SK2 channels are required for function and long-term survival of efferent synapses on mammalian outer hair cells.

作者信息

Murthy Vidya, Maison Stéphane F, Taranda Julián, Haque Nadeem, Bond Chris T, Elgoyhen A Belén, Adelman John P, Liberman M Charles, Vetter Douglas E

机构信息

Dept. of Neuroscience, Tufts Univ. School of Medicine, 136 Harrison Ave. Boston, MA 02111, USA.

出版信息

Mol Cell Neurosci. 2009 Jan;40(1):39-49. doi: 10.1016/j.mcn.2008.08.011. Epub 2008 Sep 18.

Abstract

Cochlear hair cells use SK2 currents to shape responses to cholinergic efferent feedback from the brain. Using SK2(-/-) mice, we demonstrate that, in addition to their previously defined role in modulating hair cell membrane potentials, SK2 channels are necessary for long-term survival of olivocochlear fibers and synapses. Loss of the SK2 gene also results in loss of electrically driven olivocochlear effects in vivo, and down regulation of ryanodine receptors involved in calcium-induced calcium release, the main inducer of nAChR evoked SK2 activity. Generation of double-null mice lacking both the alpha10 nAChR gene, loss of which results in hypertrophied olivocochlear terminals, and the SK2 gene, recapitulates the SK2(-/-) synaptic phenotype and gene expression, and also leads to down regulation of alpha9 nAChR gene expression.
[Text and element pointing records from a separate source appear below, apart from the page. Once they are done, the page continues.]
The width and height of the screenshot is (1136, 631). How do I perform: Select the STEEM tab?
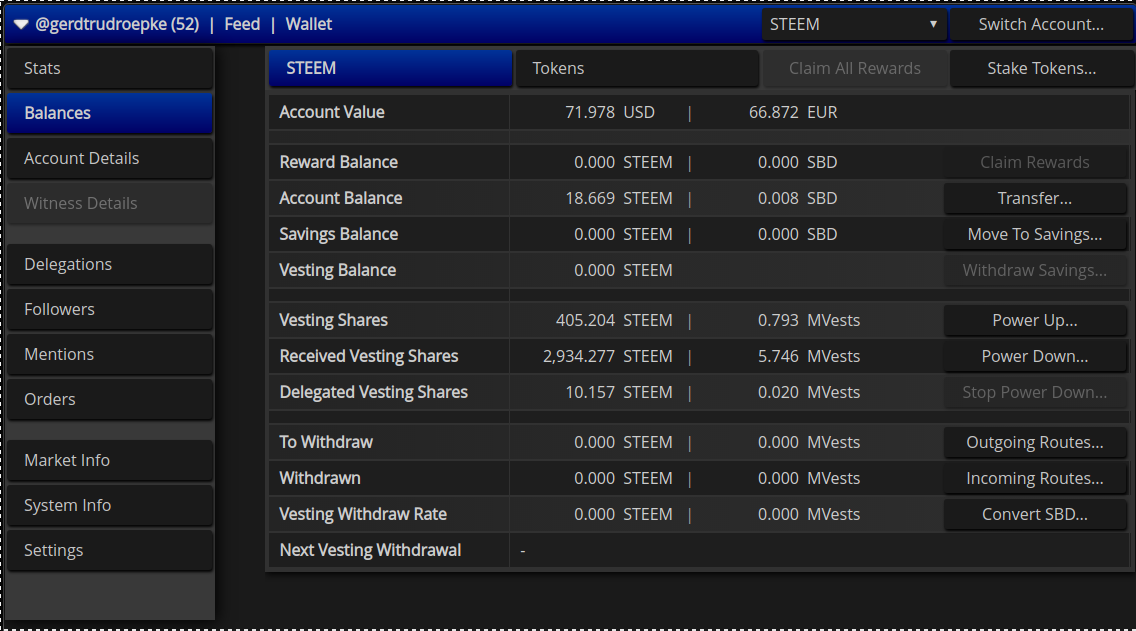pos(390,69)
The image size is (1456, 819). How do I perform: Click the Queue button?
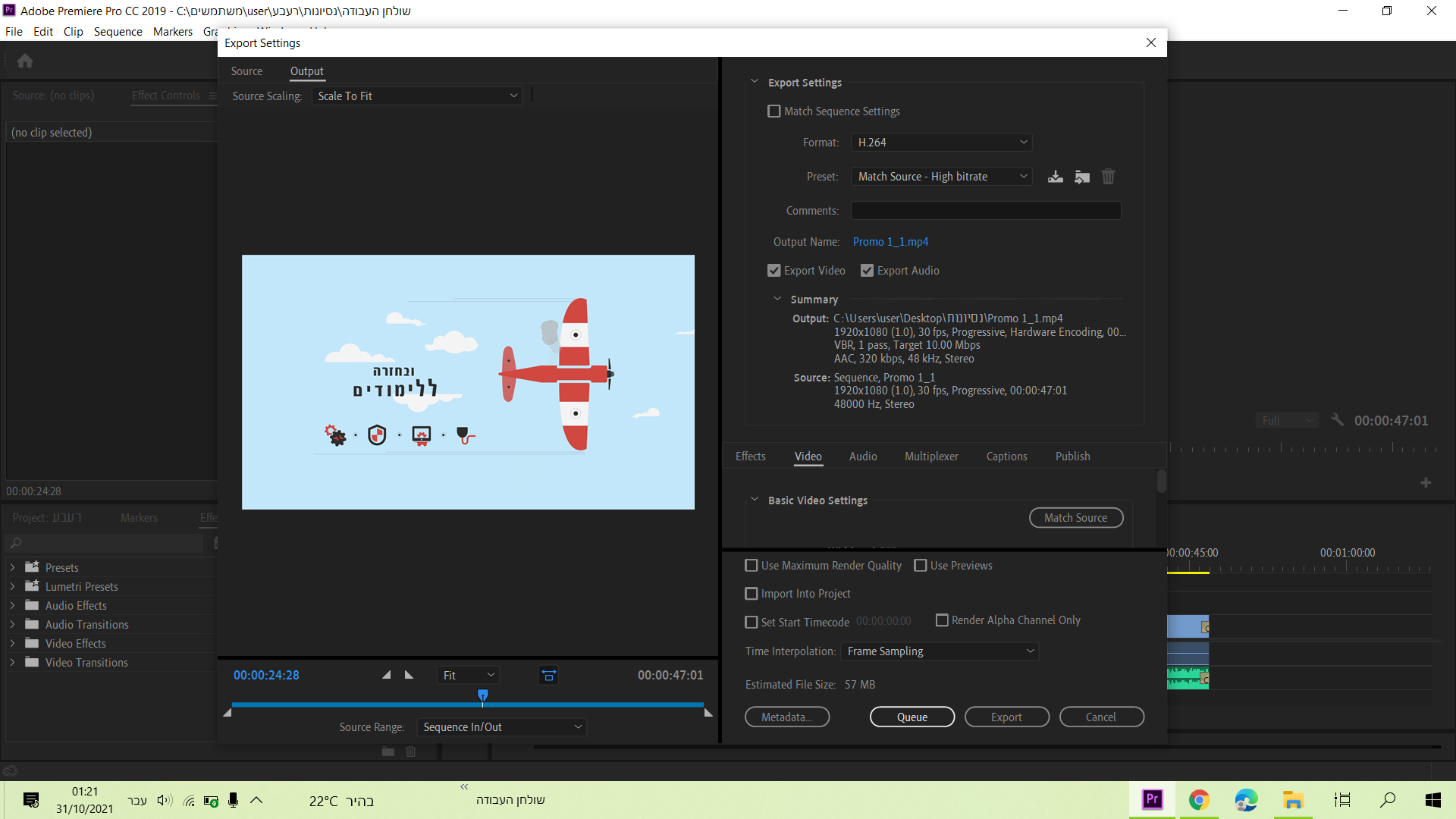[912, 717]
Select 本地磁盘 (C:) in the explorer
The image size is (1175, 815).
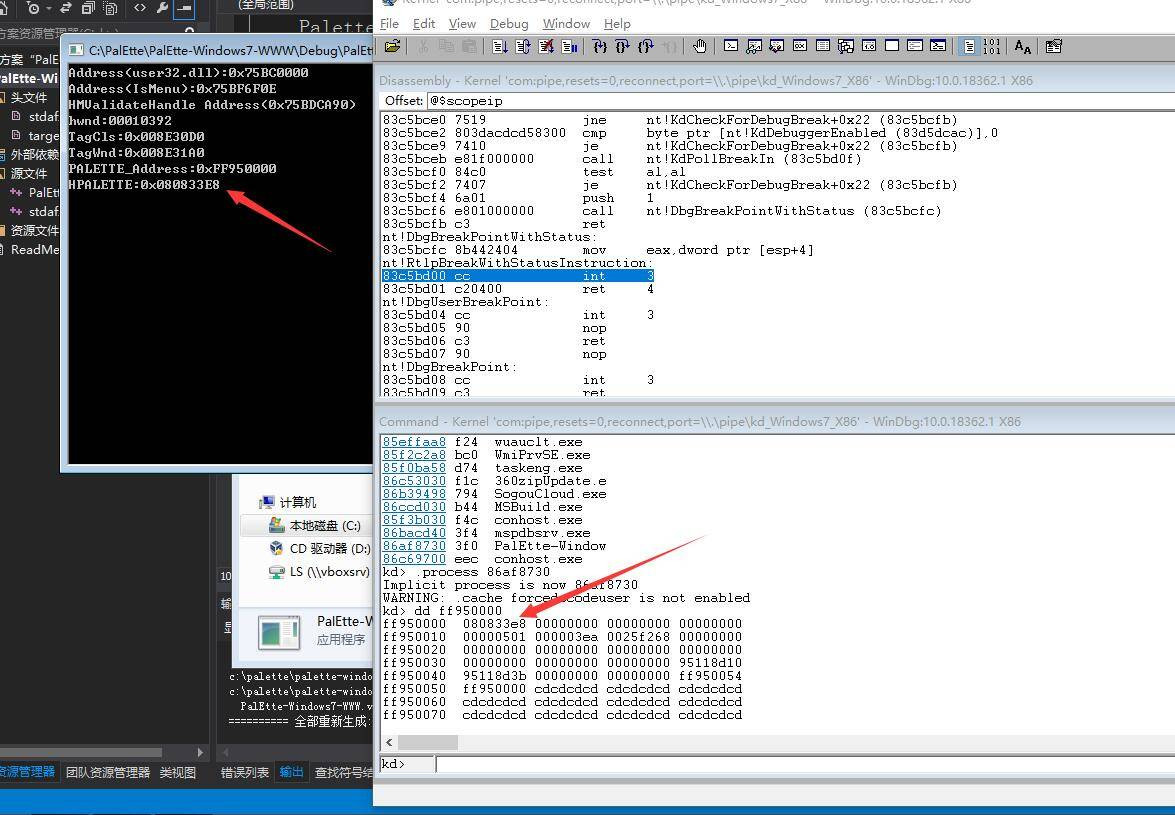[324, 526]
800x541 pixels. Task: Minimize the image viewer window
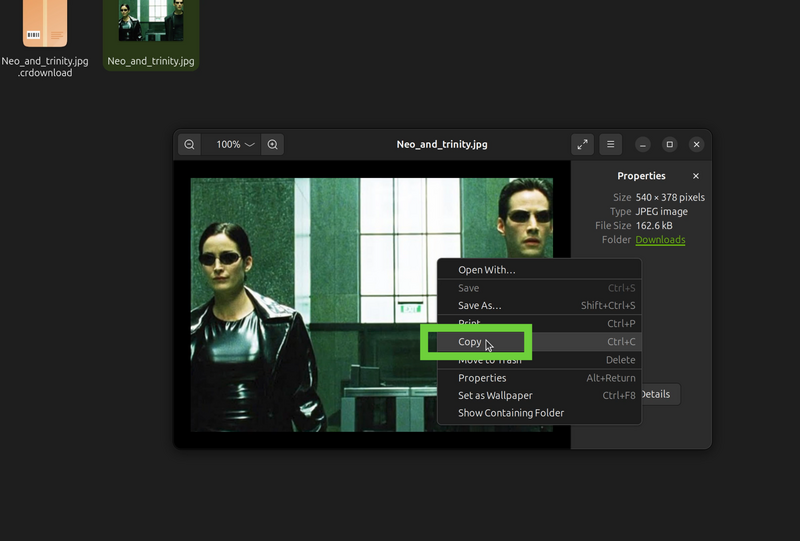(x=643, y=145)
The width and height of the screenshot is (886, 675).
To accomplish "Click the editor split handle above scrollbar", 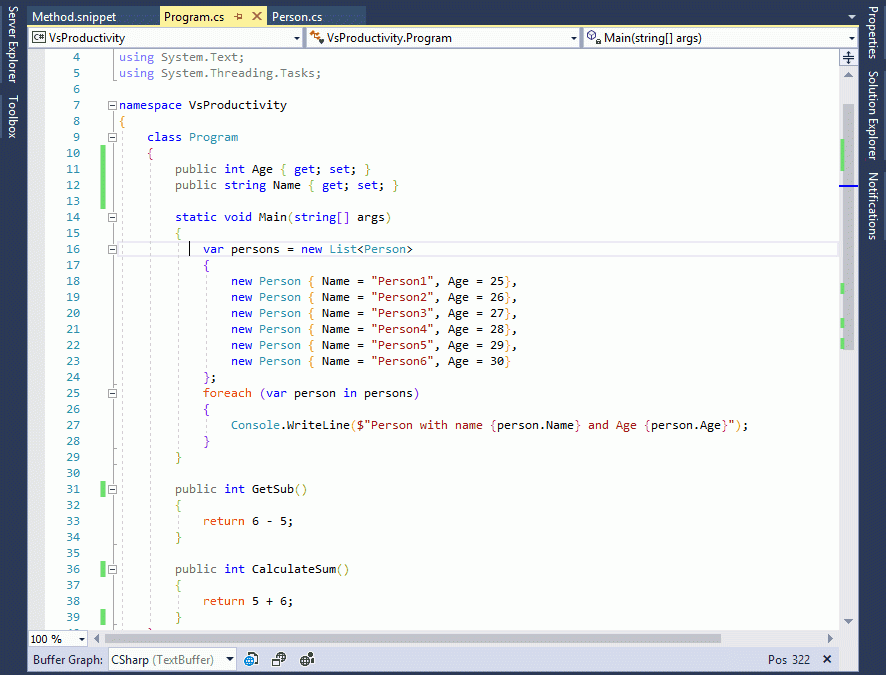I will [848, 58].
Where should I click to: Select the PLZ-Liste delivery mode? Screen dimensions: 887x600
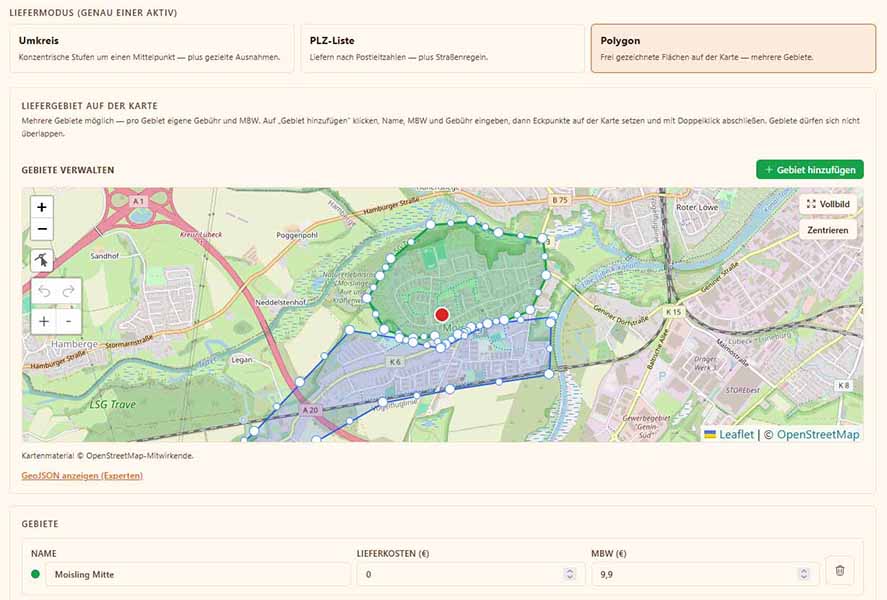pyautogui.click(x=442, y=49)
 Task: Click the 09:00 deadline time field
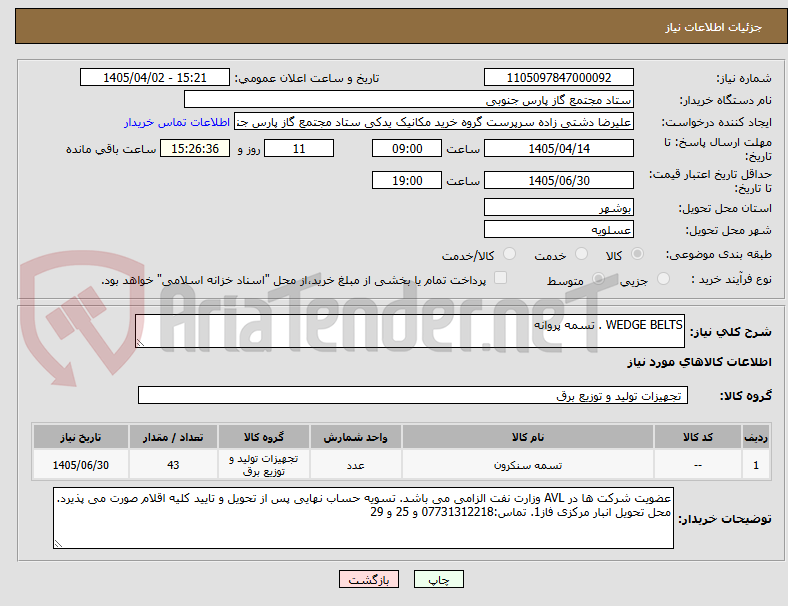point(407,149)
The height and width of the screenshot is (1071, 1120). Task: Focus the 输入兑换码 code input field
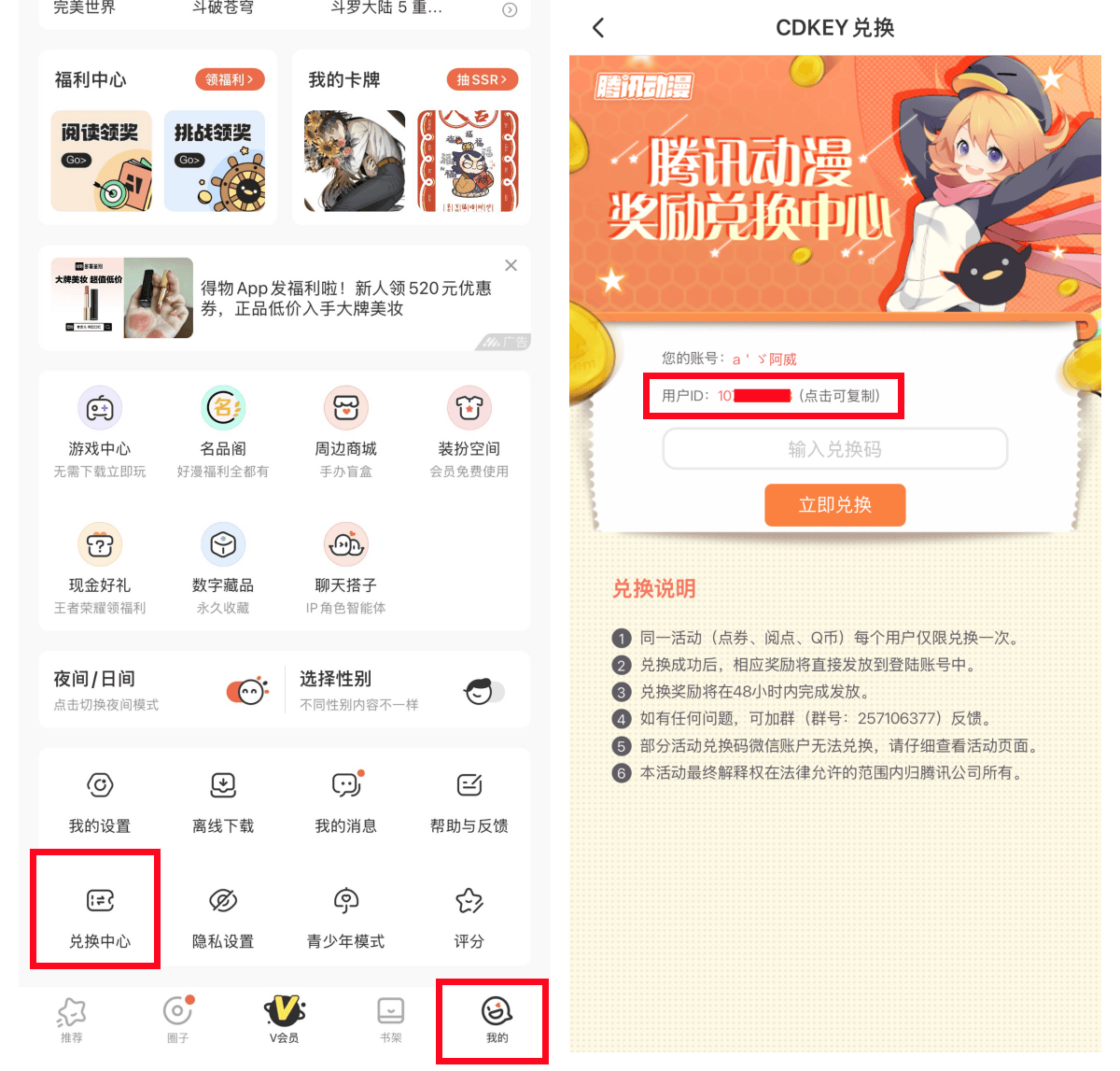[x=835, y=449]
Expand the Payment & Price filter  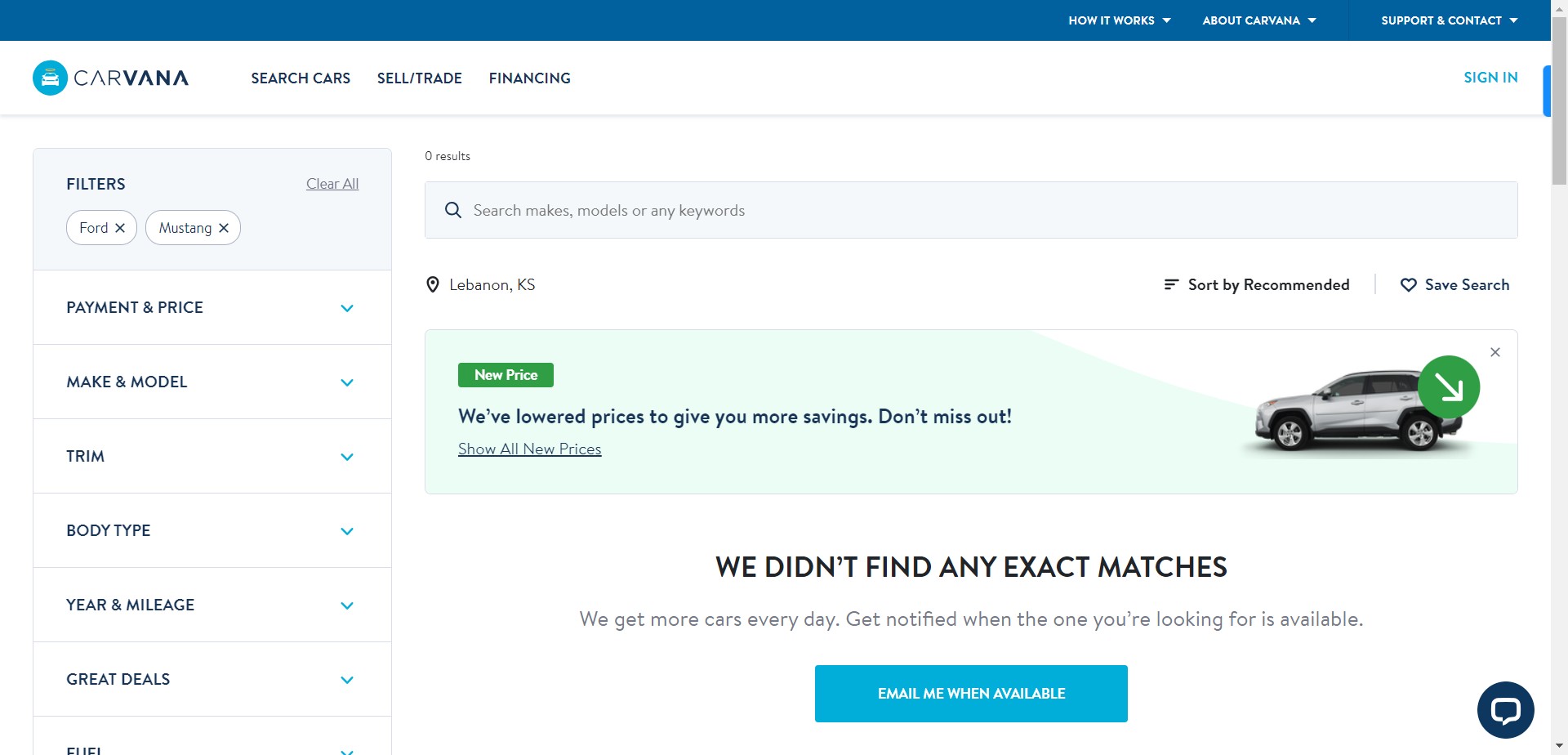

The data suggest a hierarchy of activity necessary to maintain early olivocochlear synapses at their targets, with SK2 serving an epistatic, upstream, role to the nAChRs.

摘要

耳蜗毛细胞利用SK2电流来塑造对来自大脑的胆碱能传出反馈的反应。利用SK2基因敲除小鼠,我们证明,除了其先前确定的调节毛细胞膜电位的作用外,SK2通道对于橄榄耳蜗纤维和突触的长期存活是必需的。SK2基因的缺失还导致体内电驱动的橄榄耳蜗效应丧失,以及参与钙诱导钙释放的兰尼碱受体下调,钙诱导钙释放是nAChR诱发SK2活性的主要诱导因素。同时缺乏α10 nAChR基因(其缺失会导致橄榄耳蜗终末肥大)和SK2基因的双敲除小鼠,重现了SK2基因敲除小鼠的突触表型和基因表达,并且还导致α9 nAChR基因表达下调。数据表明,维持早期橄榄耳蜗突触在其靶点处需要一定的活动层级,其中SK2对nAChRs起着上位的、上游的作用。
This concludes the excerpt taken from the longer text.